There are two schools of thought for hurrying the acclimatisation process at sea and it's impossible to predict which one will work best for who except by experience. Some folks find shorter periods of more intense exposure (on a boat thats staying below as long as you can before you HAVE to go up on deck) work best. Others swear by longer periods of a milder "disconnect" between the two senses (you stay on deck and limit your time below as much as you can).
You'll find something similar in adapting to VR - one or the other will work for you to get you used to it most quickly. In ED-VR, for the strong exposure you're looking at something like dogfighting in an agile ship with lots of FA-off maneuvers. You will not be able to tolerate this for long at first. For the milder exposure, fly a more sedate ship doing something that still requires you to maneuver, just not as violently as in combat. Maybe threading your way through a ring system doing some mining or something.
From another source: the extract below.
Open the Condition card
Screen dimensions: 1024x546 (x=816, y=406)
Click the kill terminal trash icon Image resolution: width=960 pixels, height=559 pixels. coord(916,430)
You will be able to tolerate this longer than the dogfighting situation.
Either way, however, Don't push it. When you feel you are approaching your limits, stop before you reach them and take at least 3x as long outside VR as you were able to tolerate in it before putting your headset back on. At sea, there's a lee rail to puke over. In your play space there's lots of tasty and expensive electronics that don't like getting yakked on (otherwise known as "gettting sprayed with stinking acid"). Plus, if you can smell puke, it takes very little stimulus to make you add to it and your play-space probably has a lot more absorbent surfaces that are more difficult to properly deodorise than the deck of a boat that's being sluiced down with salt water.
You'll get there, and preferably without a malodourous play-space.